DIMS may reduce eye fatigue in both children and adults, study shows. Photo: Hoya Vision Care.
DIMS may reduce eye fatigue in both children and adults, study shows. Photo: Hoya Vision Care. Click image to enlarge.

With the prevalence of myopia steadily increasing around the world, interventions such as multifocal contact lenses and atropine use are entering mainstream practice. A spectacle option called defocus-incorporated multiple segment (DIMS) correcting lenses has also been developed as an early intervention tool for axial length-related myopia. In a recent small study, researchers investigated eye fatigue levels with DIMS in adolescents and adults and found reduced eye fatigue across both age groups.

The study took place in Korea and included 20 myopic adults (mean age of 24.9, 50% females) and 22 myopic adolescents (mean age of 14.6, 55% females) recruited from a university and two middle schools, respectively. Among adults and adolescents, myopia ranges were similar, with adults demonstrating a right eye spherical equivalent (SE) of -3.D and a left eye SE of -3.21D and adolescents with a right eye SE of -3.69D and a left eye SE of -3.57D. The researchers used commercially available  single vision (SV) and DIMS lenses (Hoya Vision Care).

“Unlike general SV lenses, the DIMS lens has a corrected clear view only in a 9.4mm limited optical zone in the middle of the glasses, which is surrounded by a 33mm defocus area containing a honeycomb pattern of +3.50D reading spheres,” the researchers explained. “The different optical zones result in a blurred region subtending roughly 60˚x57˚ visual angle (horizontal x vertical) that excludes a central 13˚ non-blurred region.”

The task required of the study participants was a “Where’s Waldo?” (known as “Where is Wally?” in Korea) puzzle created by British author Martin Hanford in 1987. A sample of 24 pictures were obtained from the Korean version of the book. “In order to make the search task better to analyze, we subdivided each of the images into a regular 7x7 grid indexed by letters (a to g) and numbers (one to seven),” the researchers wrote. “The 7x7 grid was overlaid on the stimulus images and shown during all experiments.

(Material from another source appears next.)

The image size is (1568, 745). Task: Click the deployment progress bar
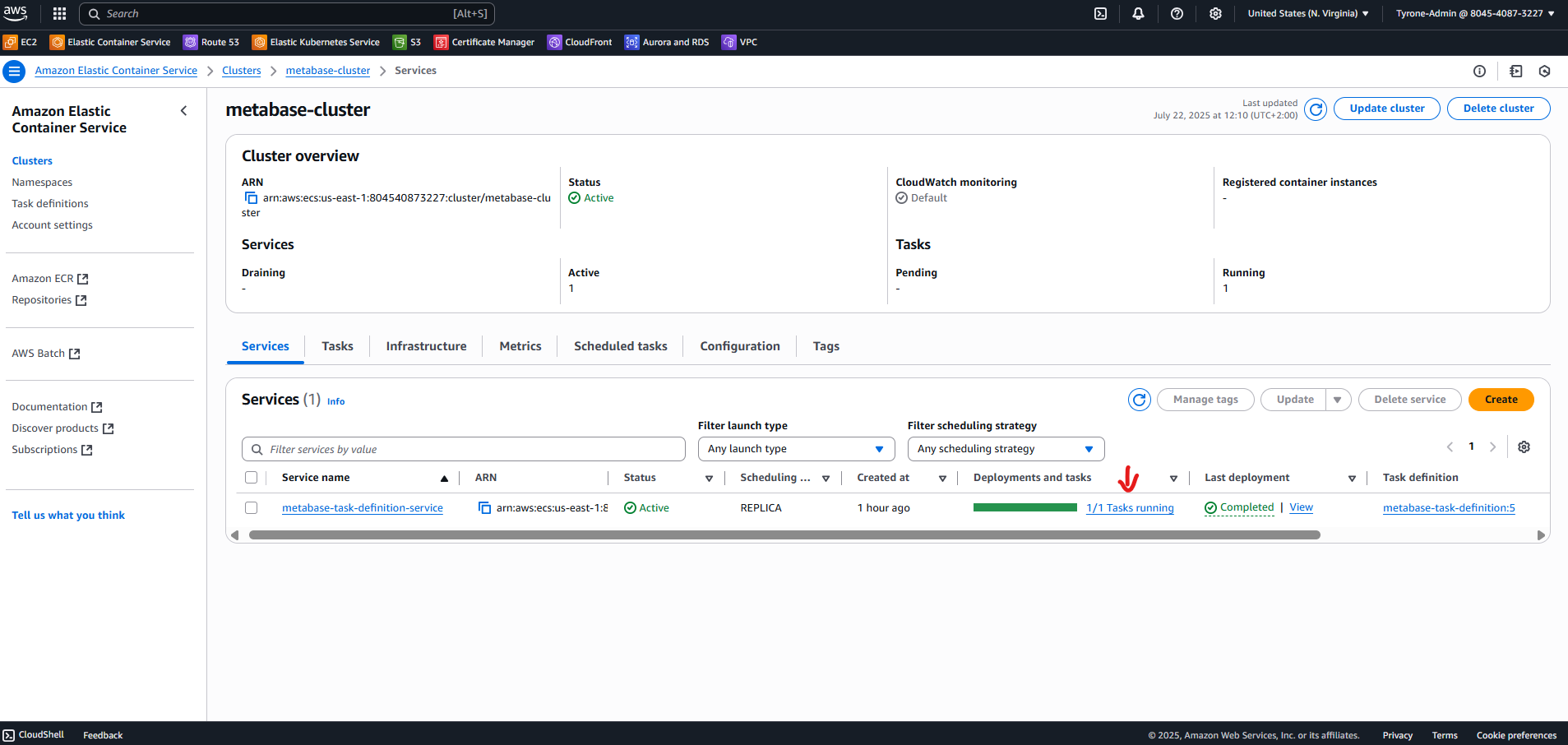(x=1025, y=507)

The task for participants was to view the image and indicate which of the target grid squares contained Wally.” They categorized images into easy or difficult levels by the number of distinct human characters per grid square.

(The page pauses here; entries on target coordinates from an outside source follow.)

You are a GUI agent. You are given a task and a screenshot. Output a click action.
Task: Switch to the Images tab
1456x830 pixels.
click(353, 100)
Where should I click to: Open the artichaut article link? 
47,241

Here are some of their findings:

  • Adults had an average 10% higher accuracy than adolescents.

  • Adults’ average response time was also slightly faster. “Response time showed a main effect on difficulty, with easy images (mean 69.88 seconds) being on average around 18 seconds faster to solve than difficult images (mean 88.31 seconds),” the researchers noted. DIMS lenses didn’t result in any adverse effects on accuracy or response time.

  • Eye fatigue was affected by lens type and difficulty but not by age, with more fatigue in the case of difficult images. “DIMS lenses significantly reduced eye fatigue on average by 23%,” the researchers said. In adolescents, subjective eye fatigue was decreased by 26% and in adults, by 18%.

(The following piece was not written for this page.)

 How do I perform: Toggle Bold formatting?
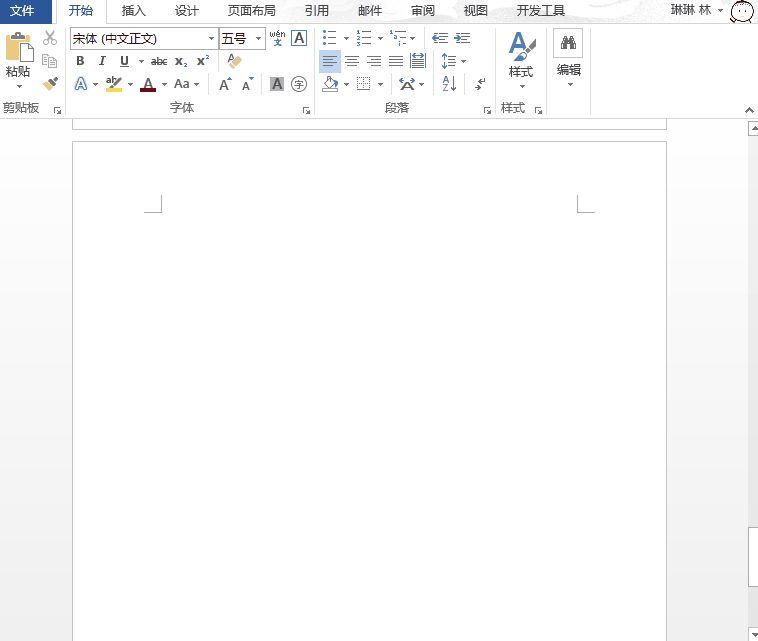tap(80, 61)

The researchers proposed two explanations for the observed reduction in eye fatigue—one related to changes in accommodation from the additional optical power of the lens and one related to a change in visual and attentional processing brought on by the DIMS optical setup. For the former, the researchers cite accommodative microfluctuations during the accommodative process that results in eye strain. These small dioptric changes that occur during screen reading, for example, stress the ciliary muscles. The DIMS lens design may diminish such strain. “Given the multifocal setup of the DIMS lenses, the added power in the peripheral zones, which leads to a desired main effect of retardation of elongational axial length, at the same time may be able to reduce the accommodative muscle stress, resulting in an age-independent reduction in eye fatigue,” the researchers said.

The other possible explanation is that subjects’ processing may be affected by the DIMS optical setup, which features some peripheral blurring. “Given that information beyond the central 13° is blurred to some degree, the amount of information that needs to be processed (peripherally) is reduced compared with SV lenses,” the researchers noted. “In this context, it would be interesting to test attentional processes more explicitly with DIMS and SV lenses.”

“To our knowledge, this is the first study to investigate the effects of DIMS lenses on eye strain via a demanding search task,” they added. “We found robust decreases of eye strain for these corrective lenses, which were observed for both a younger and an older participant group, albeit at a lower level for the latter group.” They encourage further research involving more tasks and studies investigating potential changes in neural processing accompanying eye strain reductions.

Ryu H, Ju U, Wallraven C. Myopia-correcting lenses decrease eye fatigue in a visual search task for both adolescents and adults. PLoS One. October 13, 2021. [Epub ahead of print].